Сейчас Клинтон пытается отправить в Индонезию оружие. Он добьется своего, если общество не поднимет крик. Нобелевская премия мира — блестящая возможность для тех, кому небезразлична судьба нескольких сотен тысяч человек. Но само собой ничего не произойдет.

Некоторые важные темы не получают освещения в американской прессе. Например, одной из причин поддержки США и Австралией вторжения Индонезии в Восточный Тимор в 1975 году были его крупные запасы нефти. Теперь эти запасы подвергаются разграблению согласно позорному австрало-индонезийскому договору при участии американских нефтяных компаний. Эта тема еще ждет раскрытия, пока что известно далеко не все. Здесь мы можем повлиять на ситуацию.

 

Корр   .:   Кажется, однажды вы приводили людей с Восточного Тимора в редакцию «Нью-Йорк таймс»?

Тогда беженцам с Тимора в Лиссабоне и в Австралии отказывали в интервью под тем предлогом, что там с ними невозможно связаться. Меня попросили оплатить авиабилеты для нескольких тиморцев, чтобы они смогли добраться из Лиссабона в Нью-Йорк. Но в «Нью-Йорк таймс» с ними все равно отказались говорить.

В другой раз мне удалось принудить «Нью-Йорк таймс» взять интервью у португальского священника Леонето до Рего, жившего в горах вместе с Тиморскими повстанцами и бежавшего оттуда в 1978 году, когда развернулась близкая к геноциду кампания. Картер тогда увеличил снабжение Индонезии оружием. Отца Леонето спасло только то, что он был португальцем.

Интересный был человек, и его свидетельские показания вызывали полное доверие. Он когда-то учился в одном классе с кардиналом Бостона, и, казалось бы, от него было трудно отмахнуться, тем не менее с ним отказывались беседовать. В конце концов я добился, чтобы «Нью-Йорк таймс» взяла у него интервью.

Статья, написанная по результатам интервью журналисткой Кэтлин Телтц, оказалась ниже всякой критики. В ней почти ничего не говорилось о событиях: всего одна строчка, что-то вроде «дела в Тиморе обстоят неважно». Подозреваю, что именно этот провал побудил издателей «Нью-Йорк таймс» присмотреться к ситуации.

А я тем временем пытался вызвать интерес к этой теме у «Бостон глоуб». Там как раз печатали оправдания Госдепа и тексты в защиту индонезийских генералов. В ответ на их предложение написать статью я сказал: «Лучше проведите свое журналистское расследование».
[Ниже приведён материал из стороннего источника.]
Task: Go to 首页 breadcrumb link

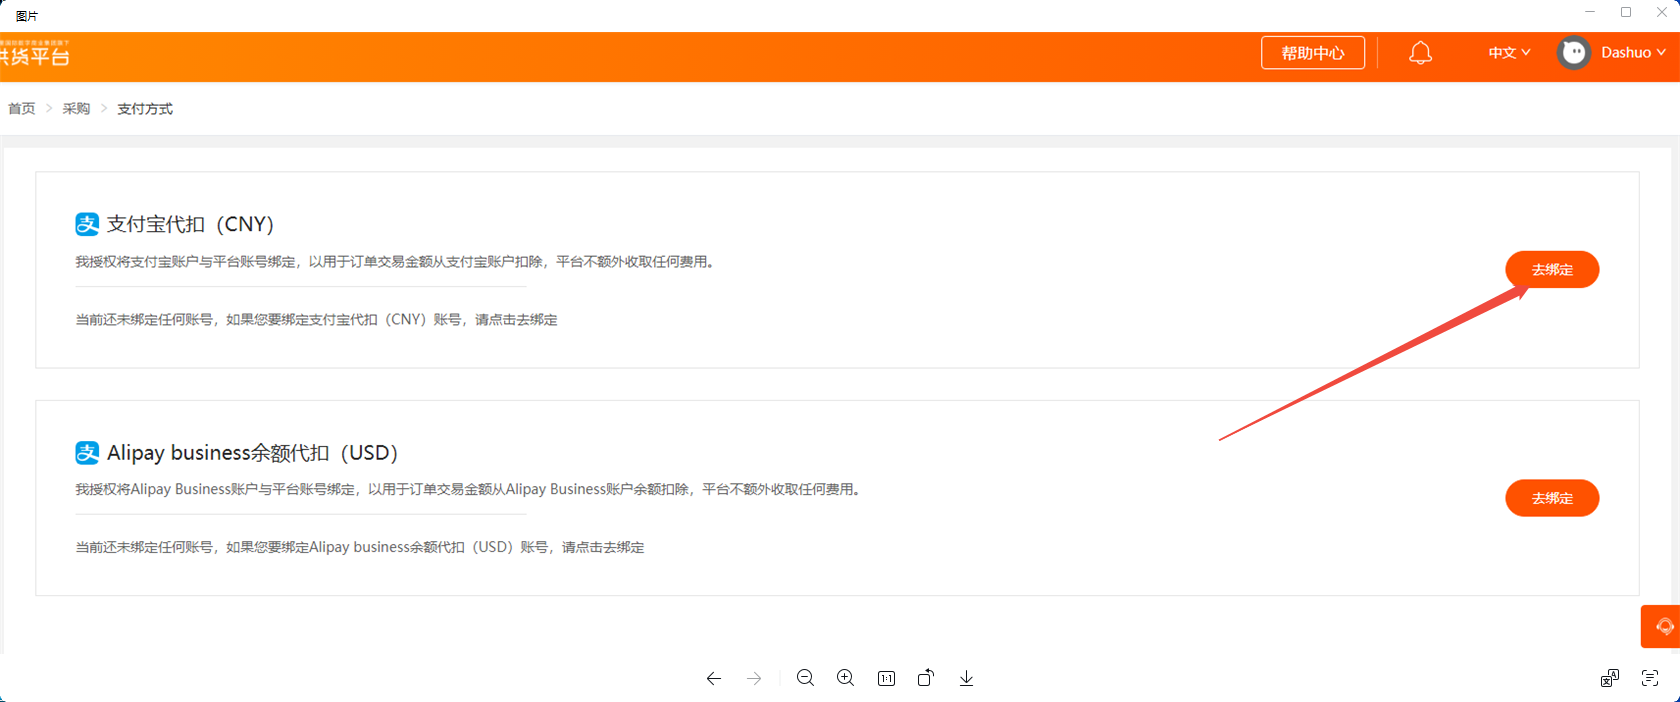Action: point(22,109)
В конце концов они согласились заняться фактами, но не проявили должной серьезности. Задание получил не журналист-международник, а местный репортер Роберт Ливи. На счастье, он оказался молодцом.
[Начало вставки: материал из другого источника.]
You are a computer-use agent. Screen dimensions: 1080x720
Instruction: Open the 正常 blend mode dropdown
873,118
С нашей помощью он взял след. Кто-то в Госдепартаменте слил ему подлинный текст интервью «Нью-Йорк таймс» с отцом Леонето — очень сильный, содержавший важнейшие вещи. Его статья оказалась лучшим материалом о Восточном Тиморе в американской прессе.

Все это происходило в 1979 — начале 1980 года. До этого пресса США молчала о Восточном Тиморе. Молчание было глухое: в 1978 году, в разгар жестокостей, не печаталось вообще ничего.

Нельзя сказать, что о Восточном Тиморе никто ничего не знал. О нем много писалось в 1974-1975 годах, когда рушилась португальская колониальная империя, но все больше апологетика и пропаганда.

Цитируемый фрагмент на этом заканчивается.